Optimizer parameters not updating

My code performs a loss minimization from the output of a pretrained GAN. Apart from the GAN parameters I am also trying to optimize the latent variable z.

The code is set up as follows

with torch.no_grad():
   gan_out = G(z_initial)

z_initial.retain_grad = True
loss = MSEloss(gan_out, observed_image)

GAN_optim.zero_grad()
z_optim.zero_grad()
loss.backward()
GAN_optim.step()
z_optim.step()

The optimizers are defined as

GAN_optim = optim.RMSprop(G.parameters(), lr = 3e-5)
z_optim = optim.RMSprop([z_initial], lr = 1e-3)

# where z_initial is 

z_initial = torch.Variable(z_.clone().to(device), requires_grad = True)

After training, I am visualizing z_initial and the GAN weights. While the GAN weights are updating and changing z_initial is not.

The tensorboard visualization is done for every epoch as follows

writer.add_histogram('Z_prior', z_initial)

How can I make sure z_initial updates?

How about using nn.Parameter instead of Variable?

z_initial = nn.Parameter(z_).to(device)

Tried that and had the same issue!
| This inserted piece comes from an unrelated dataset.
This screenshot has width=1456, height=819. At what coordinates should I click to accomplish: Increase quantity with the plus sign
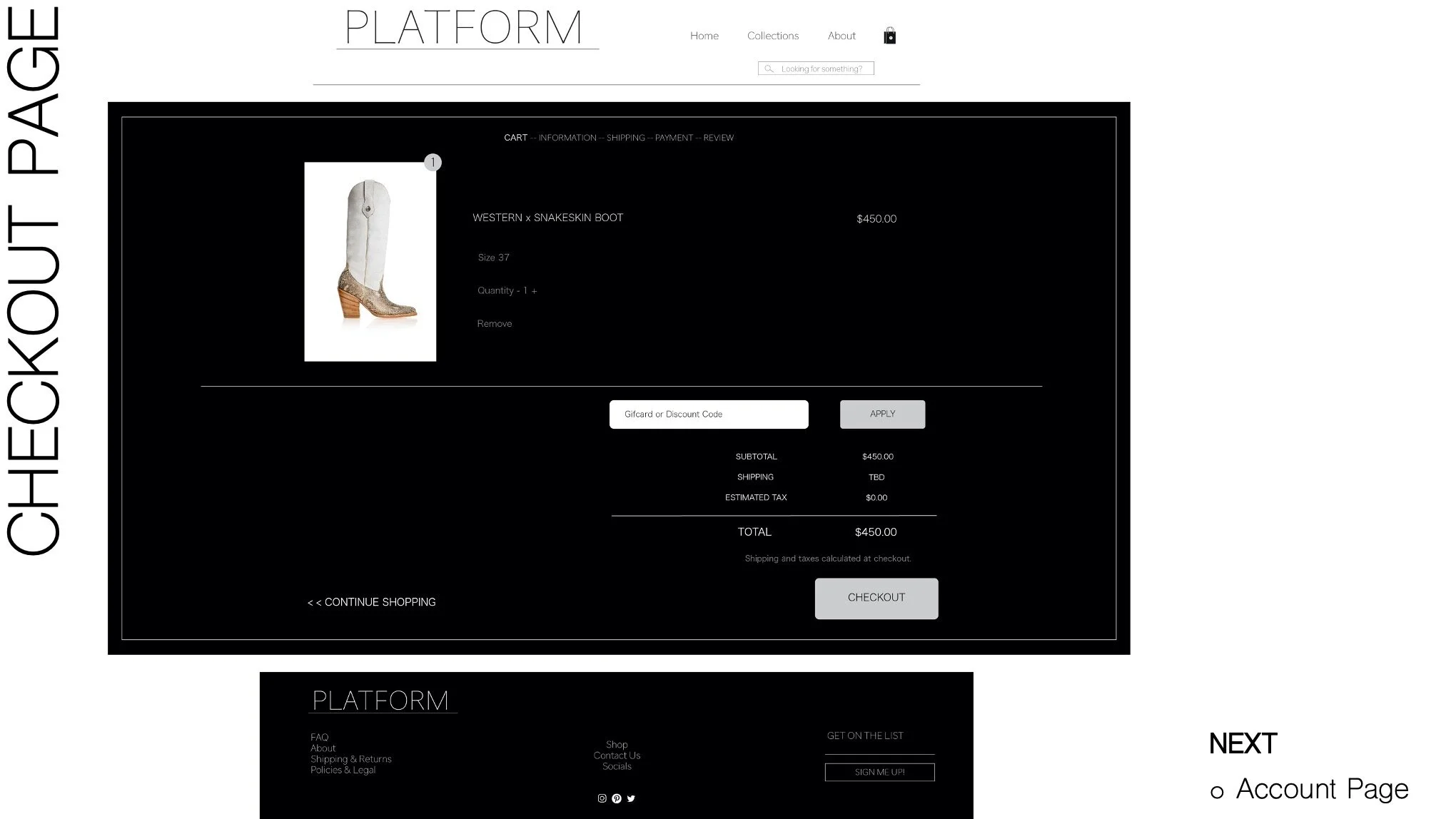534,291
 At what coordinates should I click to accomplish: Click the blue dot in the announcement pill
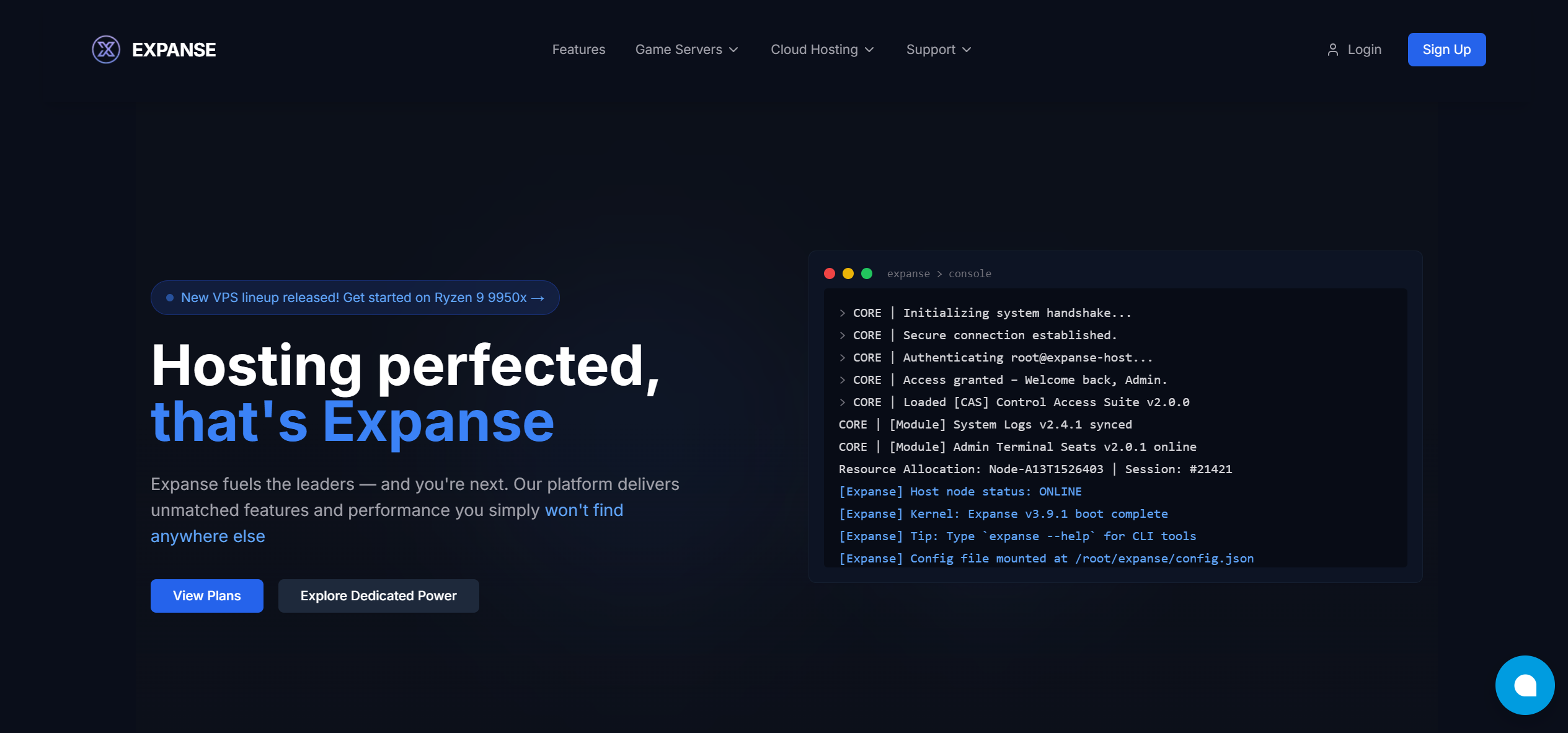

Not sure what else I should do

Your code shouldn’t work at all, since you are wrapping the forward pass into a no_grad guard:

G = nn.Linear(1, 1)
z_initial = torch.randn(1, 1)

with torch.no_grad():
   gan_out = G(z_initial)

z_initial.retain_grad = True
loss = nn.MSELoss()(gan_out, torch.rand_like(gan_out))
loss.backward()
# > RuntimeError: element 0 of tensors does not require grad and does not have a grad_fn

Could you explain the use case a bit and why you are disabling Autograd while trying to calculate the gradients?

Yeah I think you are right, I was considering that to be a problem. I require the generator to be frozen to get gan_out. That’s why I was disabling autograd.

Will using G.no_grad() work instead?

No, no_grad() is not a class method of nn.Module.
Are you trying to update the input to G only while G is frozen?
If so, this should work:

G = nn.Linear(1, 1)
# freeze
for param in G.parameters():
    param.requires_grad = False

z_initial = torch.randn(1, 1, requires_grad=True)

gan_out = G(z_initial)

loss = nn.MSELoss()(gan_out, torch.rand_like(gan_out))
loss.backward()
print(z_initial.grad)
# > tensor([[0.5429]])
print(G.weight.grad)
# > None

Yeah my use case is specifically keeping G frozen and generating samples from it - it is a test time application.

I will try this method, thanks!

Another thing -

After this loss.backward() call, I need to modify z_initial to clamp it like so:

z_initial = torch.clamp(z_initial, -1., 1.)

I am not able to do this and I am getting an error saying the code is trying to traverse the graph twice after some variables have been freed. I understand the error since it makes sense.

However, once I call the optimizer for z, I need to clamp it. Is there any other way this can be done?

You might want to clamp the tensor inplace to avoid having to pass it to the optimizer repeatedly as seen here:

G = nn.Linear(1, 1)
# freeze
for param in G.parameters():
    param.requires_grad = False

z_initial = torch.randn(1, 1, requires_grad=True)
optimizer = torch.optim.Adam([z_initial], lr=1e-3)

for epoch in range(10):
    optimizer.zero_grad()
    gan_out = G(z_initial)

    loss = nn.MSELoss()(gan_out, torch.rand_like(gan_out))
    loss.backward()
    print('epoch {}, loss {}, z_initial {}, .grad {}'.format(
        epoch, loss.item(), z_initial, z_initial.grad))
    optimizer.step()
    with torch.no_grad():
        torch.clamp_(z_initial, -1., 1.)